### Brief
Copy the entries from the line with "The image size is (1280, 800)." to the line with "the list view", keeping both of those lines, and leave the pictures out.

### Exercise materials

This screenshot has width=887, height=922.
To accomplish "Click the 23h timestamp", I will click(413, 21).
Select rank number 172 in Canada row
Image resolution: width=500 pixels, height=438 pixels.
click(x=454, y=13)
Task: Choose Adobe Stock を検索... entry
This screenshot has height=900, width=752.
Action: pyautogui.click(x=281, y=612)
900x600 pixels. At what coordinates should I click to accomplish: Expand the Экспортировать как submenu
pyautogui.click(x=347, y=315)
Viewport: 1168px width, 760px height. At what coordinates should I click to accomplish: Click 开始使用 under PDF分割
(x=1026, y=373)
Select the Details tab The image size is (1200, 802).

--

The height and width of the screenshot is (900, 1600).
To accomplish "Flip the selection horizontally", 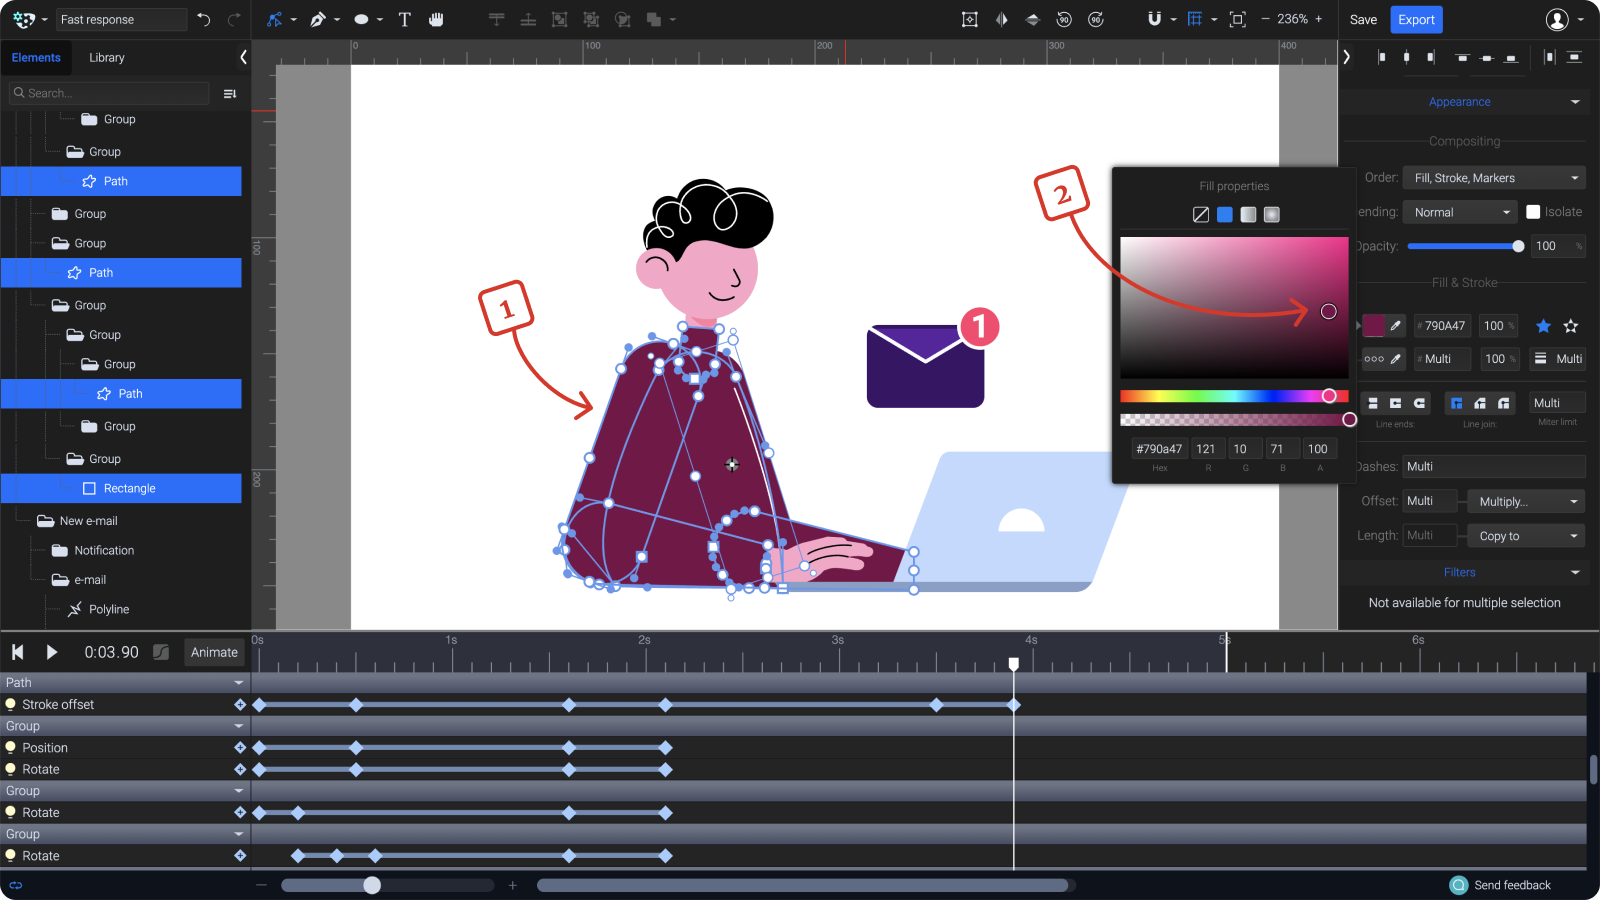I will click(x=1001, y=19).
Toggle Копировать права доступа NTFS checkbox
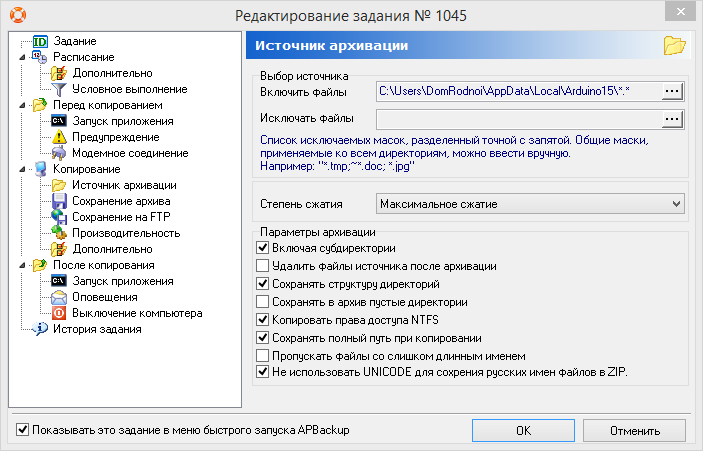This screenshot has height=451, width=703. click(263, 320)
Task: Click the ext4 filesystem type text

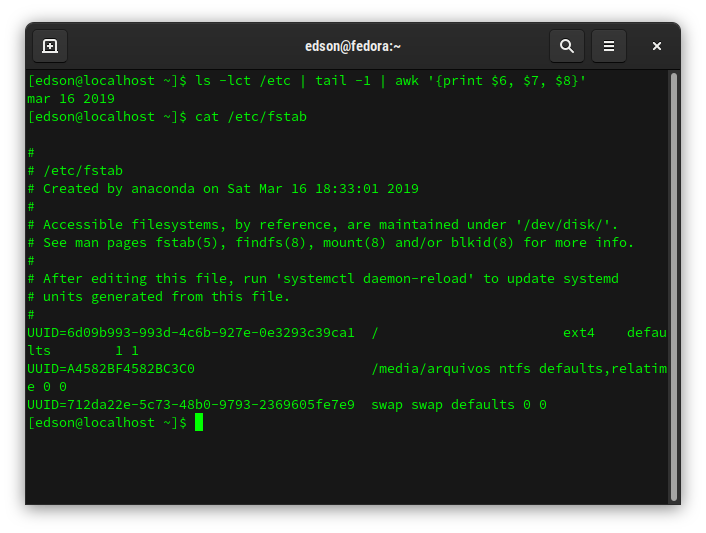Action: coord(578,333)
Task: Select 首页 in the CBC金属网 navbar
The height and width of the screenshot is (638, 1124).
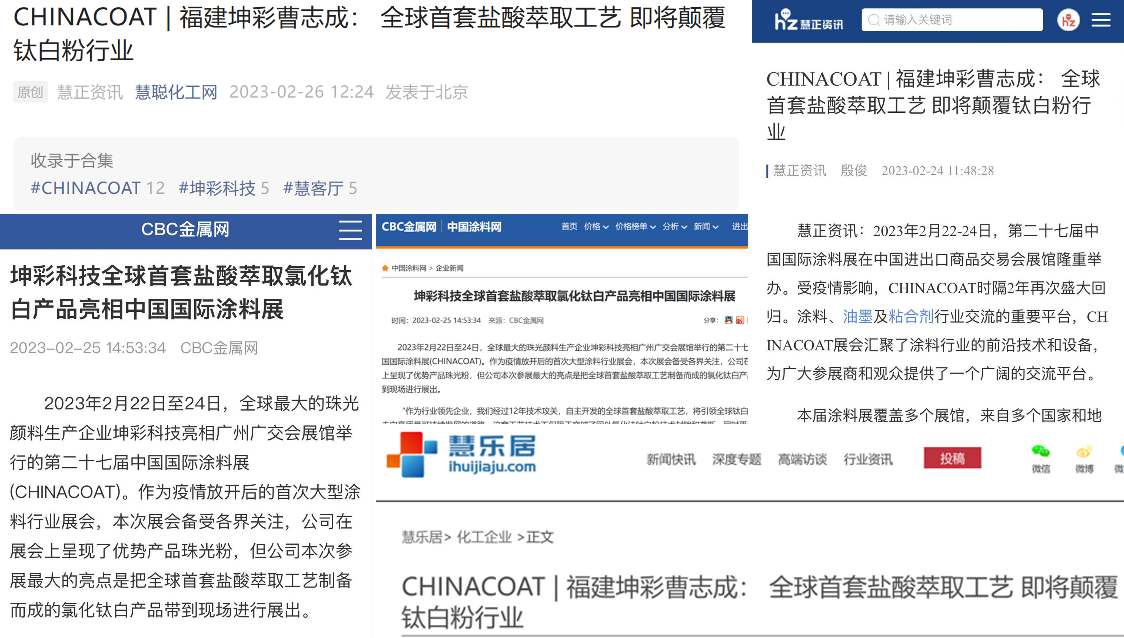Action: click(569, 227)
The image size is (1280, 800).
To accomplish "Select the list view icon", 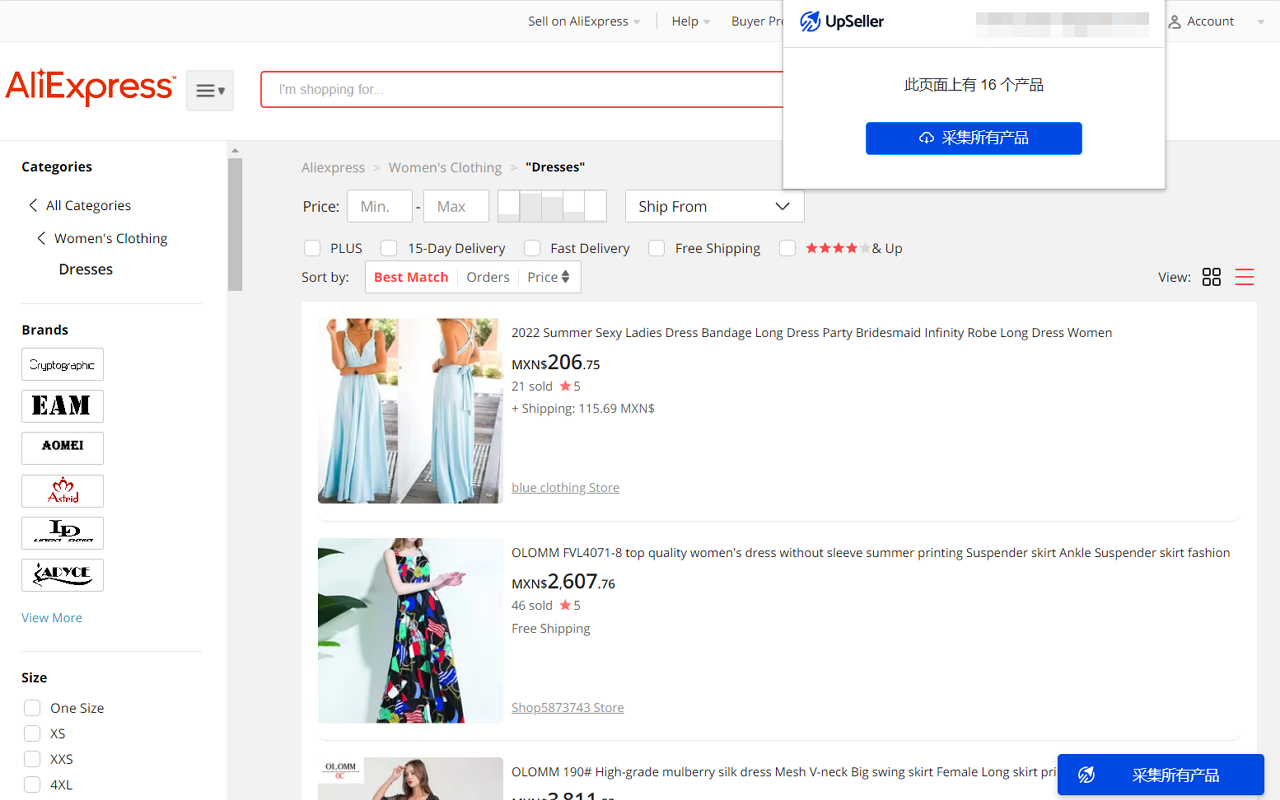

...

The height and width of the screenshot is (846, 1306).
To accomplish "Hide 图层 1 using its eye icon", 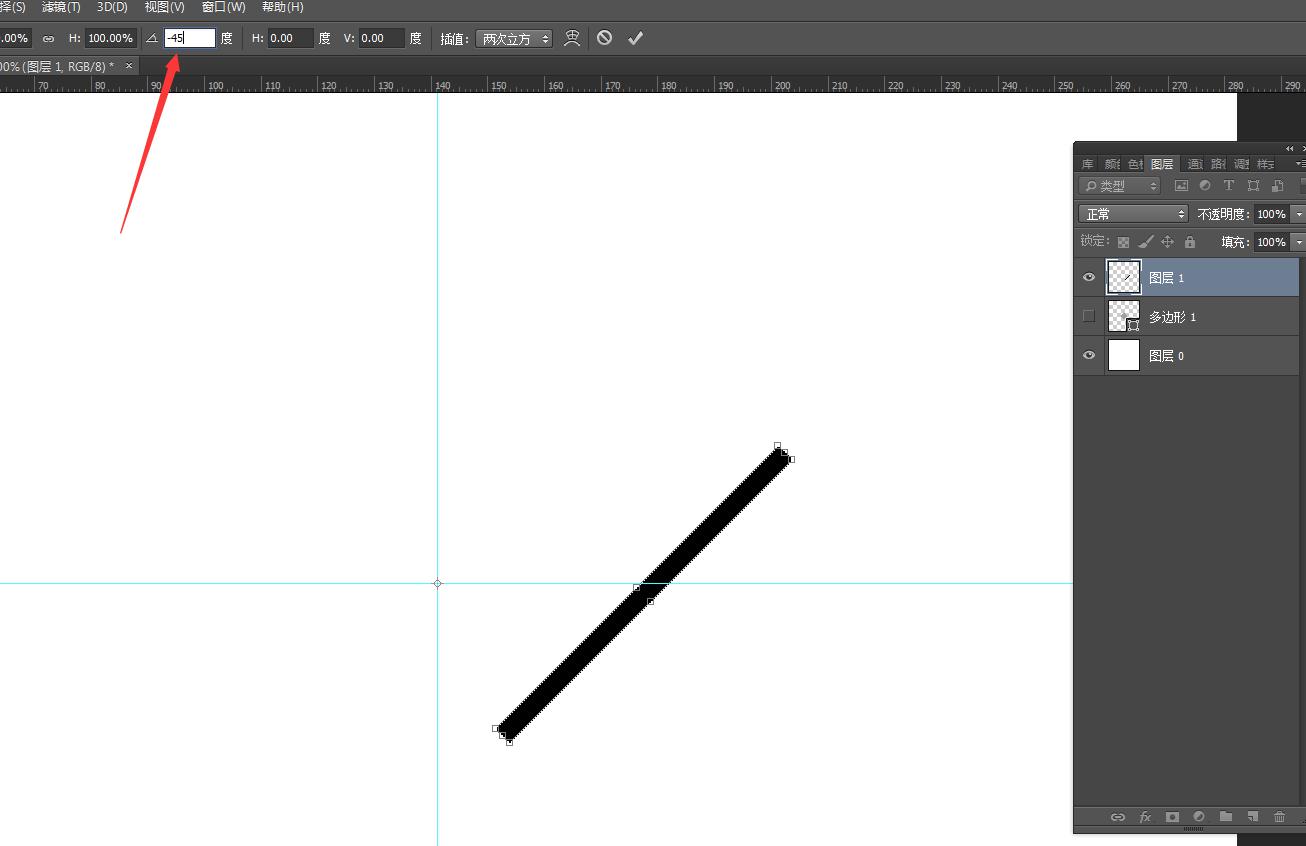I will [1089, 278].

### Answer to the task
The image size is (1280, 800).
To accomplish "Select the list view icon", 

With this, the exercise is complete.